Lawmakers offered hope there could be a compromise on the solar homes proposal before the Legislature's planned adjournment Friday. But they also said the idea is so far-reaching the debate may best be postponed until next year.
They rejected Schwarzenegger's proposal in part because it allows for an electricity rate increase, but would let solar-powered homes sell their extra electricity back to utilities for what the administration contends would be a net savings.
The program won't work without that trade-off, said Joe Desmond, Schwarzenegger's deputy secretary for energy.
Schwarzenegger is disappointed lawmakers rejected a bill that would have been "an important first step" toward 1 million solar homes, said Schwarzenegger spokeswoman Ashley Snee, blaming unions and utilities for killing the bill.
The Utilities and Commerce Committee, on a 7-4 vote, sent the full Assembly a substitute measure that uses existing funds to begin what still would be a significant incentive program.
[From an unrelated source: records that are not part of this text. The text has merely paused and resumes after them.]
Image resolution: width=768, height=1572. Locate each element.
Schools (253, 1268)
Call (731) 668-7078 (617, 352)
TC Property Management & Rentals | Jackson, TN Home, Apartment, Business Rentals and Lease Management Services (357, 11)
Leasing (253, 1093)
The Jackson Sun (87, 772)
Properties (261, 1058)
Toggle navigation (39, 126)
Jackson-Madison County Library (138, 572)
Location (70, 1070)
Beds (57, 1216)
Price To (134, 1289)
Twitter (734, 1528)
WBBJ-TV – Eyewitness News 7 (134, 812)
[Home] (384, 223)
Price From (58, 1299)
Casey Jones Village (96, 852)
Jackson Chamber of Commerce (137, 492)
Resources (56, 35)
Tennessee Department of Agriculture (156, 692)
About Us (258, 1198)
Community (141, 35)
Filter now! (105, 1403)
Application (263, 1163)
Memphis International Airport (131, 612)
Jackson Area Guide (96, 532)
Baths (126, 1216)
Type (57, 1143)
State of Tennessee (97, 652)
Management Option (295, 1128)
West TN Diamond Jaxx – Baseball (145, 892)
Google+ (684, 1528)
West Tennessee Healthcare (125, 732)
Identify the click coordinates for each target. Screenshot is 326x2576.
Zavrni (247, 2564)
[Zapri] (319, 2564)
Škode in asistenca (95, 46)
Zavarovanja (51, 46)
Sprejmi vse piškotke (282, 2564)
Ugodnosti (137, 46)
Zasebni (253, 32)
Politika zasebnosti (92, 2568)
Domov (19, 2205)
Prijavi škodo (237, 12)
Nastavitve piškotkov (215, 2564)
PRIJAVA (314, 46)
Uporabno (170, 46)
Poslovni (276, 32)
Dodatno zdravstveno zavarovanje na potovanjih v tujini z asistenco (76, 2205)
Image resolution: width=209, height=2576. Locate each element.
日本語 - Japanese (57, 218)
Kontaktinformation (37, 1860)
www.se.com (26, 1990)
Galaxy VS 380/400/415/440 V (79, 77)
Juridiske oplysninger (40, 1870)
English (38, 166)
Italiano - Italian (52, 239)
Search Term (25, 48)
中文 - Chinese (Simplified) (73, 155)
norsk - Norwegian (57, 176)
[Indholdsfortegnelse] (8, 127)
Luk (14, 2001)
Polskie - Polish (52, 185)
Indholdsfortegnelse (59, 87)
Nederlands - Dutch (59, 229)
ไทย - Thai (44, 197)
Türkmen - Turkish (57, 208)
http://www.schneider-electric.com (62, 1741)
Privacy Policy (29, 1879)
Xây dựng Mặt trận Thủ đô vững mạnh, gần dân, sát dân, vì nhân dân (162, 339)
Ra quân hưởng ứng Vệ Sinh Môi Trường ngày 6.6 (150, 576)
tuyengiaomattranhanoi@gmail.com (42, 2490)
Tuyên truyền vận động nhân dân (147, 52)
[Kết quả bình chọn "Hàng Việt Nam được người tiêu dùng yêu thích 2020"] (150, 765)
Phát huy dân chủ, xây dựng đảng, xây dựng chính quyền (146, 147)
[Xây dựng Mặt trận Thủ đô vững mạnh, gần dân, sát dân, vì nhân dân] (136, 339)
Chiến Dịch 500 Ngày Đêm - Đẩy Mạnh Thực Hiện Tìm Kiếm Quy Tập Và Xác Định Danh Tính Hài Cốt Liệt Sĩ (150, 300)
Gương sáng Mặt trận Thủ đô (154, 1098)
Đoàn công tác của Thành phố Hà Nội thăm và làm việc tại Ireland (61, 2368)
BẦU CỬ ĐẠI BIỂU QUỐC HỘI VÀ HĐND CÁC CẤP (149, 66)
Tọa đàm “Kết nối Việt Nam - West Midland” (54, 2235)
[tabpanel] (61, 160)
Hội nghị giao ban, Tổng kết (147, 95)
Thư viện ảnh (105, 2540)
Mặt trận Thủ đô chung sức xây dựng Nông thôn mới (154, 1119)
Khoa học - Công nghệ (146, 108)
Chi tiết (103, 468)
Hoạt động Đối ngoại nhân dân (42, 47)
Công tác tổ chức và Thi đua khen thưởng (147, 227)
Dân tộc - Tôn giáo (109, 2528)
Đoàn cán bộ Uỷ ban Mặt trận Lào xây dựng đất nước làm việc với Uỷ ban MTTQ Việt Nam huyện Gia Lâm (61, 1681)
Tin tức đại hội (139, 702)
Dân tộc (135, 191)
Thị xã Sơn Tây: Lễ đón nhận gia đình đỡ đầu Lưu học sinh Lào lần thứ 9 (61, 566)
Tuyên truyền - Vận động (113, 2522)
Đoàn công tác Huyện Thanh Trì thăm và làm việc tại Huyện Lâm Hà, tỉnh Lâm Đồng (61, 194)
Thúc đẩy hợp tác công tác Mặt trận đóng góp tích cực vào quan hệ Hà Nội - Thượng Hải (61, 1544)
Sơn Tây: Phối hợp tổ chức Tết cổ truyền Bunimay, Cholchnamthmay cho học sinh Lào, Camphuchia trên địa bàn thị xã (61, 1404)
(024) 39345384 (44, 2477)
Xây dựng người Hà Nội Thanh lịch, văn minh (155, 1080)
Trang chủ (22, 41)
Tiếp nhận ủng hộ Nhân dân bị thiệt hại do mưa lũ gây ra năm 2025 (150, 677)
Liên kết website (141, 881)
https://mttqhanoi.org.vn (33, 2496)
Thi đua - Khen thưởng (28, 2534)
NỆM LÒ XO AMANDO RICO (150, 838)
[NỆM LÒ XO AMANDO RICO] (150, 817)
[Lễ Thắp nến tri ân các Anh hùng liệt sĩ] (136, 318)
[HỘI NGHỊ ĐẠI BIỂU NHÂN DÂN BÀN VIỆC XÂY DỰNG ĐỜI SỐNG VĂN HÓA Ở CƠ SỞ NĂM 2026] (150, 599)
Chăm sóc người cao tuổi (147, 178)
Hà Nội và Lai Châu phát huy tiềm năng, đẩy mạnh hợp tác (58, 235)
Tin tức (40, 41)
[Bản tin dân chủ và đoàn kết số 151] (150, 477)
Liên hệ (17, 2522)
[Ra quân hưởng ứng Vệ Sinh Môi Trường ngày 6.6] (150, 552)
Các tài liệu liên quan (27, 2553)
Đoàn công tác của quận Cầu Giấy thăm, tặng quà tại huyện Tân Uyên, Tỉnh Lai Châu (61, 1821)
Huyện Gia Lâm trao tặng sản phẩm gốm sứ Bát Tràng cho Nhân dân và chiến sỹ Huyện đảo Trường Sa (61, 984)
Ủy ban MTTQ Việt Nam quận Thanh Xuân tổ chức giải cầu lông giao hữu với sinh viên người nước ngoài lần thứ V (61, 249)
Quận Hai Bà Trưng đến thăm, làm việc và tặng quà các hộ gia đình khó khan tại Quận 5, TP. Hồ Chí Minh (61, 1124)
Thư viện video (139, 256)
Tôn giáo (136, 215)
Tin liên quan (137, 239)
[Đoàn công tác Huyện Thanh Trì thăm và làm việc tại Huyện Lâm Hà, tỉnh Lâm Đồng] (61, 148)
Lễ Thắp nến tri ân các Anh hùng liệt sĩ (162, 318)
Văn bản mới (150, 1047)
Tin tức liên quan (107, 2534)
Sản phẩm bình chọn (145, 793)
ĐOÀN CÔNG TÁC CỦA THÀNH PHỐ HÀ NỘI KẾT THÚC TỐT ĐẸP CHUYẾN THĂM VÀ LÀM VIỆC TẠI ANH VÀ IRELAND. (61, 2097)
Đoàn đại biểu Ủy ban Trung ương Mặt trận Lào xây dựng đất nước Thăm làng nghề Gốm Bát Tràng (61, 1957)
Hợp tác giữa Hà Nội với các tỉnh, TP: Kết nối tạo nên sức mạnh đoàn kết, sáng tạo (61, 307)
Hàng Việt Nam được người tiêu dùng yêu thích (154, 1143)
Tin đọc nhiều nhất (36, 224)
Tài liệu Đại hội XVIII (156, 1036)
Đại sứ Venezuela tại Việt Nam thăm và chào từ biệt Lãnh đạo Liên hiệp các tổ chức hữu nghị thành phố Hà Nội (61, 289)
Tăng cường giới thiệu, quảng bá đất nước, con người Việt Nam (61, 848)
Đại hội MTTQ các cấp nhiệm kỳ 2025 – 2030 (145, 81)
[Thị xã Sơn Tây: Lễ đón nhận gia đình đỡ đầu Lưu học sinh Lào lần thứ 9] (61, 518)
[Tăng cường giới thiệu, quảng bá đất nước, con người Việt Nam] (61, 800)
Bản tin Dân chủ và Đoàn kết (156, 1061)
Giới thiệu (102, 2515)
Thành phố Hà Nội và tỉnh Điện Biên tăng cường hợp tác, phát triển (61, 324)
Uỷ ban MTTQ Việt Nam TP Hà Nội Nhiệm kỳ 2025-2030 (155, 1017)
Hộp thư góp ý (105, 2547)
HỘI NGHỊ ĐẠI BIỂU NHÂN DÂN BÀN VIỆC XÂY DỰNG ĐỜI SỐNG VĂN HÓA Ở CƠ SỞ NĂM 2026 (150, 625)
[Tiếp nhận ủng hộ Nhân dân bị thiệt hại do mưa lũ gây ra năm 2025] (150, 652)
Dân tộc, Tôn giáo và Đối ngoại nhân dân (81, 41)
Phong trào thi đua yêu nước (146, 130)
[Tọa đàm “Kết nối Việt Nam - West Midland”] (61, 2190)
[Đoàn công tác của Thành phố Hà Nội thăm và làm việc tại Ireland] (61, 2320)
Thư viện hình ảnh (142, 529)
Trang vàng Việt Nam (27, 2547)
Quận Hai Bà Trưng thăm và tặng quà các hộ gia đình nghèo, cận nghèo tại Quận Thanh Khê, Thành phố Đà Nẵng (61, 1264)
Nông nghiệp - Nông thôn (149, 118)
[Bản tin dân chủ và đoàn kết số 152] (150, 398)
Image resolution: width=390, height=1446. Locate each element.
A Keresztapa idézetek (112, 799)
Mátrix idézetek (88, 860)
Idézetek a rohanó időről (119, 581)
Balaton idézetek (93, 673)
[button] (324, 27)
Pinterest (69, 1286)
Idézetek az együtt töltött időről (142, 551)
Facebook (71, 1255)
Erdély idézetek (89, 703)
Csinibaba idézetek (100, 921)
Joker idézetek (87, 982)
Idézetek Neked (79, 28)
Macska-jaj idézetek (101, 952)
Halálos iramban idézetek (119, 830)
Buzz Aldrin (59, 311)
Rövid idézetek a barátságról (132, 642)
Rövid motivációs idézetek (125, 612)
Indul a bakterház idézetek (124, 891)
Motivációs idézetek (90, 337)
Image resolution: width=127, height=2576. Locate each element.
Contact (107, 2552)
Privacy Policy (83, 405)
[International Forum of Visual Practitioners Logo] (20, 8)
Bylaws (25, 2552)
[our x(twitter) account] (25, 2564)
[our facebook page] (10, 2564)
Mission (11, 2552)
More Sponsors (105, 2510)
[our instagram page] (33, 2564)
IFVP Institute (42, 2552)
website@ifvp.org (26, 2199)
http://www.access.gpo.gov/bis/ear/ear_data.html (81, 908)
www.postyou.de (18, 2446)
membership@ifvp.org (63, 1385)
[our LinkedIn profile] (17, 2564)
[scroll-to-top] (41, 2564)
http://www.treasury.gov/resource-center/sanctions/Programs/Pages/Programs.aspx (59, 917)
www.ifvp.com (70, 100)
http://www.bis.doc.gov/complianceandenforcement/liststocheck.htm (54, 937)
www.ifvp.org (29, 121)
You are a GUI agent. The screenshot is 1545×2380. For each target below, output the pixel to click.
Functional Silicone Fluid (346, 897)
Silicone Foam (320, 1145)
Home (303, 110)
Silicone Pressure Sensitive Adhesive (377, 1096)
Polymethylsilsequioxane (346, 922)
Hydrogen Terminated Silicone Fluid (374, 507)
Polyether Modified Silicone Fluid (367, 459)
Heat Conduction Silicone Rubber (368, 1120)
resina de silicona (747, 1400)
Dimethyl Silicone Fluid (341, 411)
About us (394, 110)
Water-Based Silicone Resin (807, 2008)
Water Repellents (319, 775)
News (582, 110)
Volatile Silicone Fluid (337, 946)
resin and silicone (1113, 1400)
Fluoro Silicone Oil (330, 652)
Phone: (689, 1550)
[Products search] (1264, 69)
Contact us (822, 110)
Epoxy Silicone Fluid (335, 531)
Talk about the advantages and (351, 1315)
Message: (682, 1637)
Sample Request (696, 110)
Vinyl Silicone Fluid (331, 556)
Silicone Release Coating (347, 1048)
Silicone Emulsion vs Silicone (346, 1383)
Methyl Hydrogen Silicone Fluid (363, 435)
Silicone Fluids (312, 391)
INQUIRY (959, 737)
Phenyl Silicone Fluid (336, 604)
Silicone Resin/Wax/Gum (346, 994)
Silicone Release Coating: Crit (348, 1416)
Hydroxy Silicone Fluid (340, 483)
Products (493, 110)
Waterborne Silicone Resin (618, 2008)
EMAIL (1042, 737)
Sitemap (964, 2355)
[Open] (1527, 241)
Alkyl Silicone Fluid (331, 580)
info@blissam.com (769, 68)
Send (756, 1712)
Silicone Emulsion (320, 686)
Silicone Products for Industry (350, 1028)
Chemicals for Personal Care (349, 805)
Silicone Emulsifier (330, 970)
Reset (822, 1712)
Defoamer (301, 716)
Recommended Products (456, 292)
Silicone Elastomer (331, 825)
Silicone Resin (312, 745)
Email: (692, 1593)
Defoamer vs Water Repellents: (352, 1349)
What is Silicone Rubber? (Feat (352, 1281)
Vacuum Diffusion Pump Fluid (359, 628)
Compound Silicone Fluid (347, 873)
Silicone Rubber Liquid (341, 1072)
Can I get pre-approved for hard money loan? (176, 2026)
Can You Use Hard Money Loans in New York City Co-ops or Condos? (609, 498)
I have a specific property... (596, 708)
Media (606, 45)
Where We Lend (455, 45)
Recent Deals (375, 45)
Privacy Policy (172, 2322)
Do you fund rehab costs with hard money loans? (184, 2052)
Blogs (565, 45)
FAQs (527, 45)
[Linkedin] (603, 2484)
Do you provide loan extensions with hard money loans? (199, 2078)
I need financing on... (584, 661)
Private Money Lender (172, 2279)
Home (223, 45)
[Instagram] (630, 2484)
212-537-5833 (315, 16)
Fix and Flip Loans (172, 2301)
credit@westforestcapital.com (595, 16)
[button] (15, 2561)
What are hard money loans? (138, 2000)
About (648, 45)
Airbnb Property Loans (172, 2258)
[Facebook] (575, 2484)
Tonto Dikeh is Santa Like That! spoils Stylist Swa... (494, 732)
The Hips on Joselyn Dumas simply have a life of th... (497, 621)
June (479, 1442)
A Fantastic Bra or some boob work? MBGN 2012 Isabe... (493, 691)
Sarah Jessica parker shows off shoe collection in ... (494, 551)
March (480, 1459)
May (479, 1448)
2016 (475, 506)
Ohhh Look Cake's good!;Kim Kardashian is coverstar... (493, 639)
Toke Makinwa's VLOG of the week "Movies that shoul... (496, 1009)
The bill by Sen. Debra Bowen, D-Marina del Rey, would have less impact on utility companies as well as consumers.
"I think it's better to start small and work our way forward," said Bowen, who chairs the Senate energy committee.
Bernadette Del Chiaro of Environment California, a nonprofit environment organization that supports Schwarzenegger's proposal, argued lawmakers shouldn't be leery of a rate increase even in an election year because polls show voters favor solar energy.
"It all comes down to $3 a year," for a typical residential rate boost, she argued. "We're talking about a Starbucks Frappuccino a year."
The Senate, meanwhile, approved an amended version of an energy deregulation bill by Assembly Speaker Fabian Nunez, D-Los Angeles, despite Schwarzenegger's opposition. The measure was sent back to the Assembly on a 22-14 vote.
Bowen said her solar bill coupled with Nunez's bill would make for a complete energy policy, providing long-term stability three years after the state's devastating power crisis.
Nunez's bill would require utilities to prepare long-range plans to meet their customers' power needs and allow them to build their own power plants once again if the Public Utilities Commission decides that's the cheapest way to do it.
But Sen. Ross Johnson, R-Irvine, suggested that the utilities couldn't be trusted.
"They used to say that Jesse James had a mask and a gun and he was a thief," he said. "These people have business suits and fountain pens and they can sign checks that inundate us with television ads to get us to do things their way. Hell with them. Vote no."